Hyperelastic Nonlinear Thermal Constitutive Equation of Vulcanized Natural Rubber

Abstract

Based on the tensor function, the nonlinear thermal constitutive equation and the corresponding strain energy function of hyperelastic isotropic materials are derived. The equation and the strain energy function are complete and irreducible, They contain 38 independent elastic constants and satisfy the tensor function representation theorem. The constitutive relation of rubber as a typical superelastic incompressible material is studied, The constitutive equation of thermal stress and the corresponding strain energy function of rubber are derived. 28 complete and irreducible elastic constants of rubber are determined.
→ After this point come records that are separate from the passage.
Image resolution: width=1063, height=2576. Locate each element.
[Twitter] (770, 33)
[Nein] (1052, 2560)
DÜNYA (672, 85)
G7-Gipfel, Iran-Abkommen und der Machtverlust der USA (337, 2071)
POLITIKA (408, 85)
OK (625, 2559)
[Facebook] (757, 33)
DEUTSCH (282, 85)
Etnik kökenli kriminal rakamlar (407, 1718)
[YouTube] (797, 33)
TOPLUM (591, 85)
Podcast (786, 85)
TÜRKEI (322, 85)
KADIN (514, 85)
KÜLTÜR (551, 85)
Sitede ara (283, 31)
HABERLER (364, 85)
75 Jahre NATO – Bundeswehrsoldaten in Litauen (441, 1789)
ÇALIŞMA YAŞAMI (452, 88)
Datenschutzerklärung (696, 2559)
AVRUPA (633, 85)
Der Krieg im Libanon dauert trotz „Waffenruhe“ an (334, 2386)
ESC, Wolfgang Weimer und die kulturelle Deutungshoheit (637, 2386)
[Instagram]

The stress-strain curves of vulcanized rubber at different temperatures (−50, −25, 0, 25, 75, 100 °C) were calculated under static uniaxial loading. The above conclusions and L.R.G. experimental data were fitted by multivariate nonlinear regression. The elastic constants of natural rubber vulcanized at 0 °C, and the specific values of thermoelastic constants. It provides important methods and data for further study of thermal sensitivity of rubber. By fitting the experimental data of vulcanized natural rubber, the constitutive equation can effectively describe the mechanical behavior of vulcanized natural rubber at different temperatures. The calculation process is simple and clear.